• 1004
    sözde profesyonel yönetim olacaktı, tek adamlık bitecekti falan.
    üstten inen bir ceo, kadıköy takımı ağzı açıklamalar, altı dolmayan tehditler, daha ilk aylardan istifa edenler, yazdığı açıklamayı yazım hatasına bakmadan yollayan iletişimciler.
    buna ek şimdi de haluk yürekli kendisine bir yöneticinin tehdit vari mesaj attığını söyledi.
    sağolsunlar arkadaşlarını yönetime al, ceo yap derken kulüp onun bunun oyuncağı oldu.
  • 1005
    şu yetersiz, saçma sapan ve dağınık halleriyle bile mustafa cengiz yönetiminden iyi yönetimdir. çok yakında(2022 yılı içerisinde) erken seçime gidilecek gibi gözüküyor ama tekrar seçileceklerini sanmıyorum. sıra lisede. başkanlığa aday isimler belli olmadan önce ebru köksal ve çevresinin aday olmasını bekliyor/istiyordum fakat olmadı. önümüzdeki seçimde beklentim, bu grubun ipi ellerine alması yönündedir.

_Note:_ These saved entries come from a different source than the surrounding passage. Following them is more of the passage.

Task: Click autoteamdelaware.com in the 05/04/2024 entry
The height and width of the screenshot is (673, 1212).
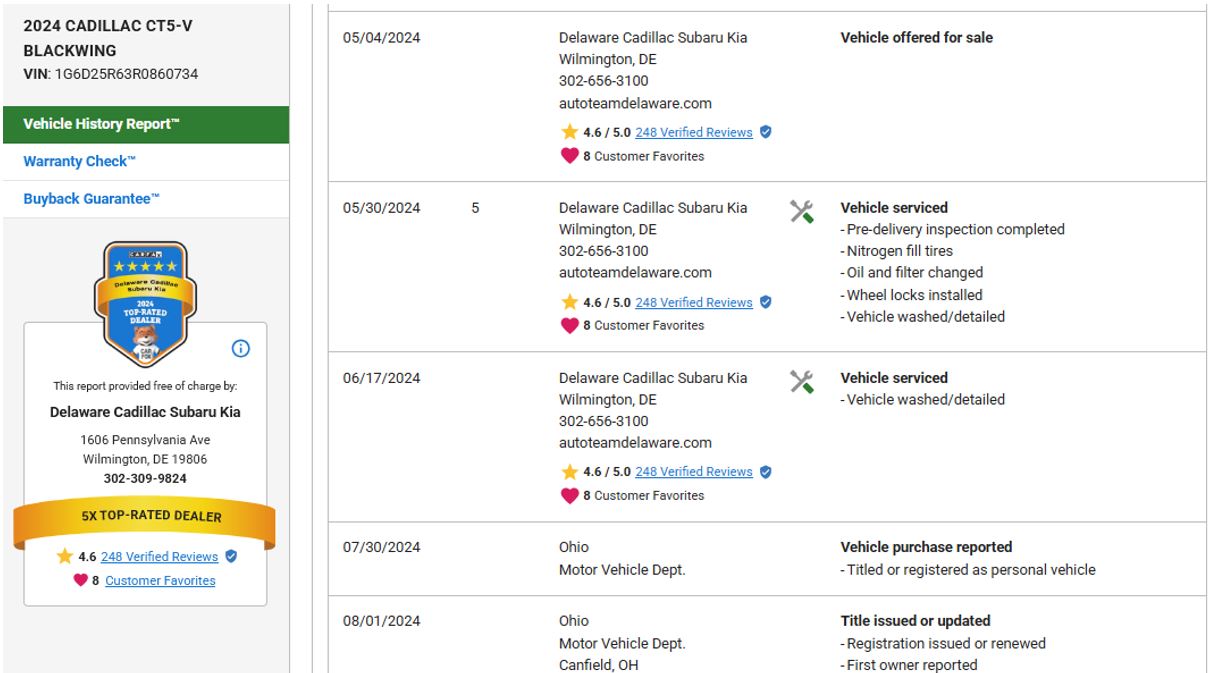Action: [x=635, y=103]
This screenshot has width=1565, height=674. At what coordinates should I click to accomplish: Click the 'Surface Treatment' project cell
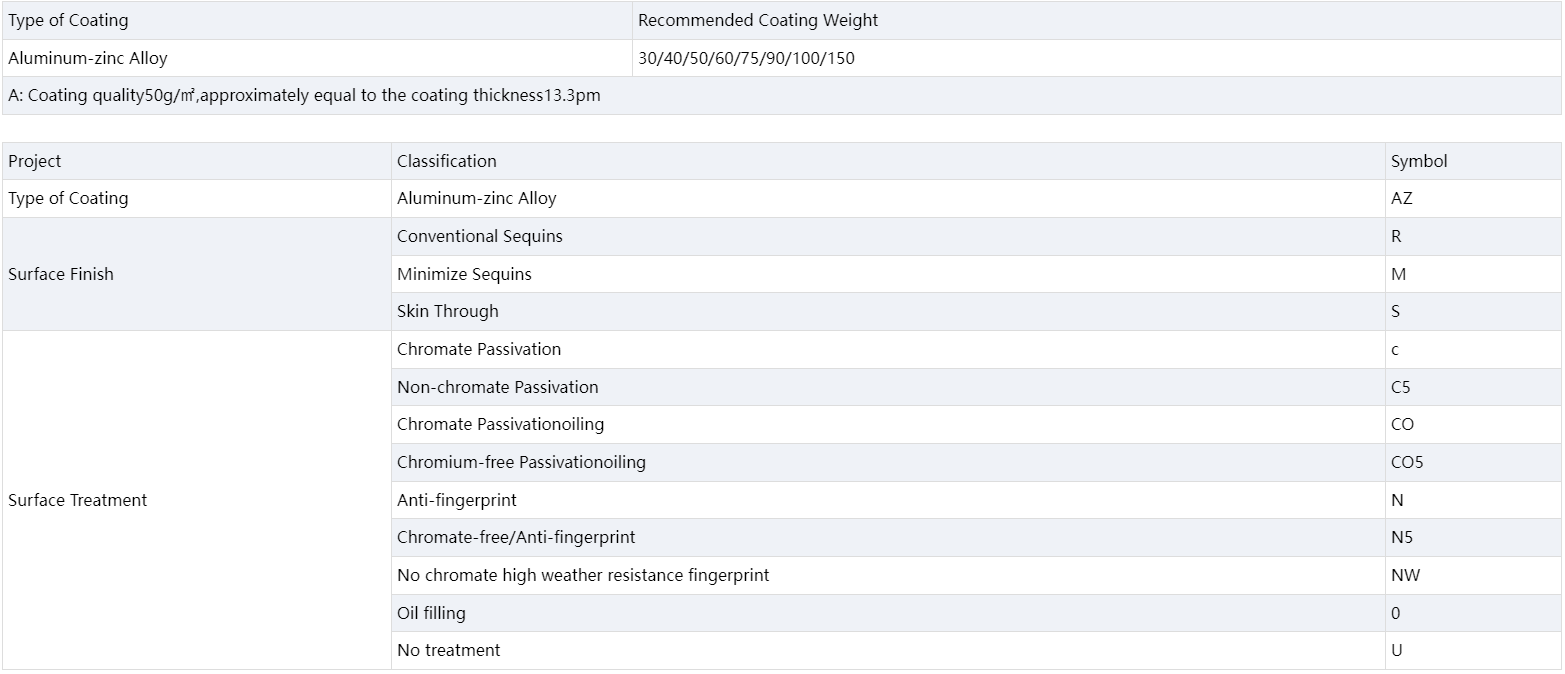(78, 500)
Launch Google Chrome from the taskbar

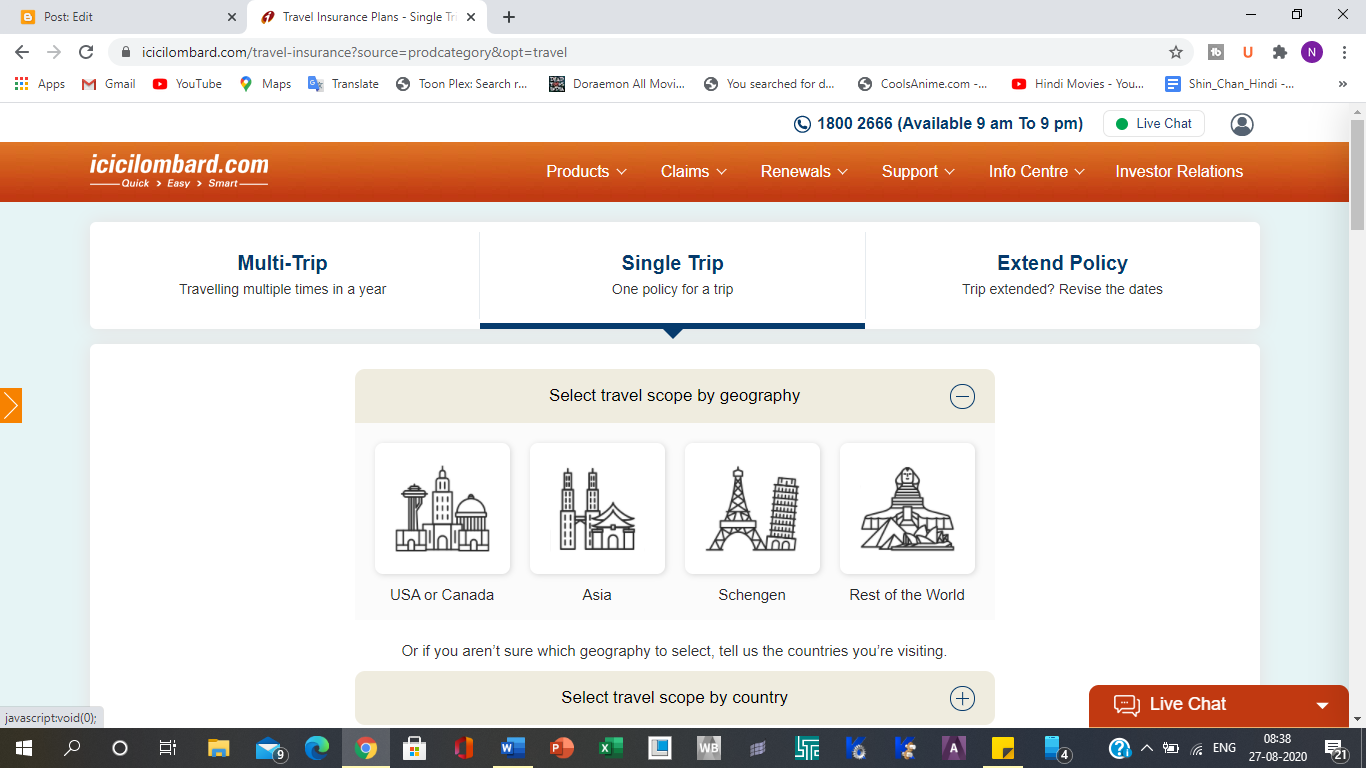[x=365, y=747]
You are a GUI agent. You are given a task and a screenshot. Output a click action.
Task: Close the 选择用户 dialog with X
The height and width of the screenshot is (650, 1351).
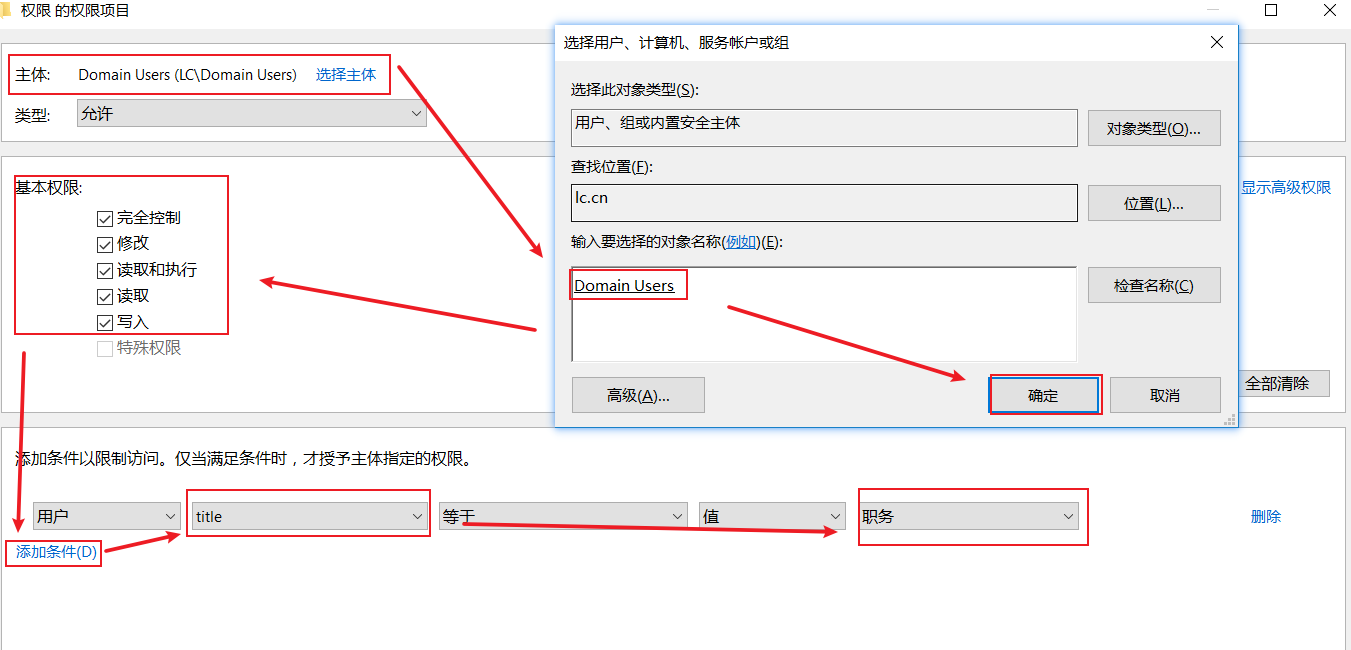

    lisenin adayının seçimi kazanması zor olmayacak. bu sefer ortak aday olarak gösterilirse eşref hamamcıoğlu bile rahatça seçimi alacaktır. mevcut yönetim sallantıda, bir şeyler yapmazsa uçacak. medyada dillendirilip istifası gelmeyen yöneticiler var ama bu istifaların şu an verilmeme sebebinin yönetimin dağılmaması için olduğunu düşünüyorum. pasife çekilmeleri olası. burak elmas'tan çok yönetimindeki isimlere güvendiğimi seçim öncesi defalarca yazmıştım ve benim için çok büyük bir hayal kırıklığı oldu. artık içeride neler oluyorsa, bu isimlerin önümüzdeki aylarda gidişata dur demesini bekliyorum. en azından bu noktada kalitelerini konuşturacaklardır diye umuyorum. umarım mustafa cengiz yönetimi gibi süreci sündürmezler. mevcut ekibin şu şartlar altında beklentileri karşılayamayacağı oldukça açık. uzun uzun beklemeye gerek yok.
  • 1006
    https://pbs.twimg.com/...=jpg&name=medium

    son dönemdeki skandallarına bir yenisini daha eklemiş olan gidici yönetimdir. zorbay küçük bir yaptırıma bırakılmazsa bunu "federasyon galatasaray'ın karşısında" şeklinde yorumlayacaklarmış. aynen kardeşim biz zaten tff ile abi kardeş gibiydik maşallah. nihat ağabey ile aramızdan sus sızmıyordu da zorbay küçük'e yaptırım uygulanmazsa düşman olacağız.
  • 1007
    yapmaya çalıştıkları şeye inandığım ve güvendiğim yönetim. haftalardır aleyhimize verilen hakem kararları, kurulan kadronun tecrübe eksikliği nedeniyle son vuruşlardaki "şanssızlığımız" maalesef planlarını yarıda keseceğe benziyor. ligdeki durumdan dolayı taraftar kelle istiyor, bu kelle de burak elmas ve yönetiminin olacak gibi.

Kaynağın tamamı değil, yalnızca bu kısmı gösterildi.